## INSTRUÇÃO ESCRITA 1
Responda às perguntas abaixo com base no texto sobre Inhotim.
(a) A quantos quilômetros de Belo Horizonte fica o município de Brumadinho?
(b) Em que ano o centro de arte contemporânea foi aberto ao público?
(c) Quantas galerias existem no Inhotim, e quantas delas são permanentes?

## TRECHO CITADO
------------------------------

Roteiro de viagem de moto: Inhotim

Quando morava naquelas terras em meio às montanhas das “Minas Geraes”, no século XIX, o geólogo inglês Sir Timothy, responsável pela mineradora que atuava na região, não imaginava que o local, muitos anos depois, se tornaria internacionalmente conhecido. E, com certeza, não lhe passou pela cabeça que ele próprio batizaria um dos maiores museus de arte contemporânea a céu aberto do mundo. Pois quis o tratamento típico da época, e o “mineirês” encurtador de palavras, que Sir Timothy passasse a ser chamado na região de “Sinhô Tim” e, não tardou, “Nhô Tim”.

Ninguém sabe com certeza de onde veio o nome da antiga fazenda que ficou conhecida como Vila do Inhotim, mas há anos essa história vem passando de boca em boca, como manda a tradição mineira. Verdade ou causo, fato é que, no final da década de 1980, as terras foram adquiridas por Bernardo Paz, empresário do setor de mineração e amante das artes, que decidiu manter o nome da propriedade, localizada no município de Brumadinho, a 60 quilômetros de Belo Horizonte.

Ali, longe do circuito de colecionadores do Rio de Janeiro e de São Paulo, ele idealizou e fundou um centro de arte contemporânea, aberto ao público em 2006. Hoje, o Instituto Inhotim está entre os mais badalados museus do Brasil, possui uma coleção botânica que reúne espécies exóticas e raras e já recebeu mais de 2,5 milhões de visitantes de vários países.

Oásis mineiro

Logo na chegada, os olhos testemunham uma metamorfose surpreendente: um intenso verde assume o lugar de tons alaranjados e marrons, paleta comum às regiões onde o pó ferroso do minério preenche as cicatrizes das montanhas. Os matizes sépia no caminho cortado pela linha de trem e o contraste de cenários não deixam dúvidas: Inhotim é um oásis encravado entre os morros de Minas.

Estão ali aproximadamente 5 mil espécies vegetais, incluindo cerca de mil variedades de palmeiras. A riquíssima biodiversidade e os jardins-pinturas, que carregam a colaboração do paisagista Burle Marx, já seriam suficientes para fazer do Inhotim — reconhecido como jardim botânico desde 2010 — o destino perfeito de qualquer turista.

Mas outro acervo de grande importância divide o protagonismo com a natureza. Jardins, trilhas, lagos, montanhas e florestas compartilham 140 hectares (para citar apenas a área de visitação) com esculturas, fotografias e instalações. São 23 galerias — 19 permanentes e quatro com exposições temporárias — dedicadas à arte contemporânea produzida dos anos 1960 até hoje.

------------------------------

Linhas de dados:
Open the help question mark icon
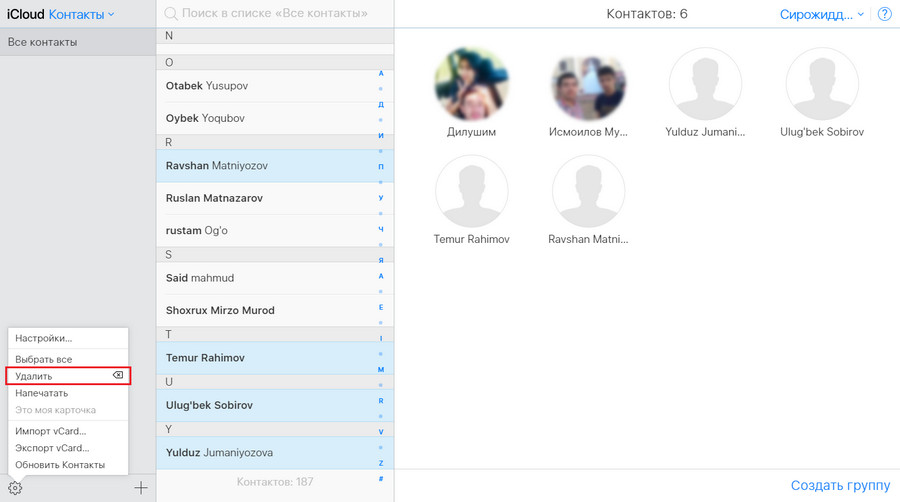The image size is (900, 502). click(884, 15)
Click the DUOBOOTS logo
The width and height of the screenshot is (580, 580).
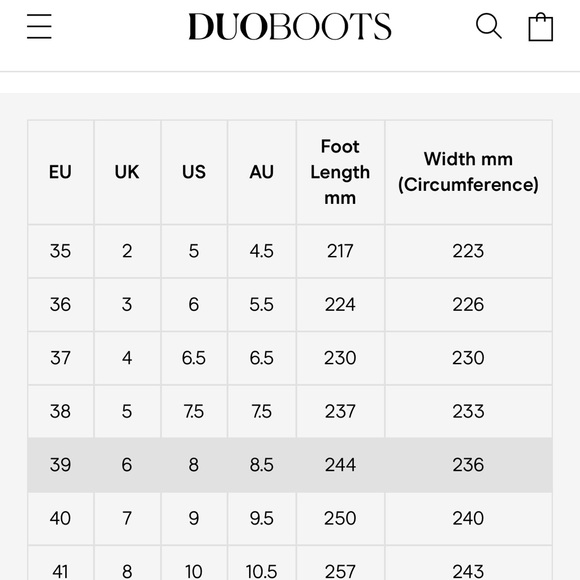coord(290,26)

------------------------------

## INSTRUÇÃO ESCRITA 2
Altere a listagem no trecho que vai da linha que contém "Click the DUOBOOTS logo" até o fim dela, trocando "screenshot" por "image" e mantendo todo o resto igual. Deixe as imagens fora da resposta.

## RESULTADO DA TAREFA 1
(a) 60 quilômetros.
(b) Em 2006.
(c) São 23 galerias, das quais 19 são permanentes.

## RESULTADO DA TAREFA 2
Click the DUOBOOTS logo
The width and height of the image is (580, 580).
coord(290,26)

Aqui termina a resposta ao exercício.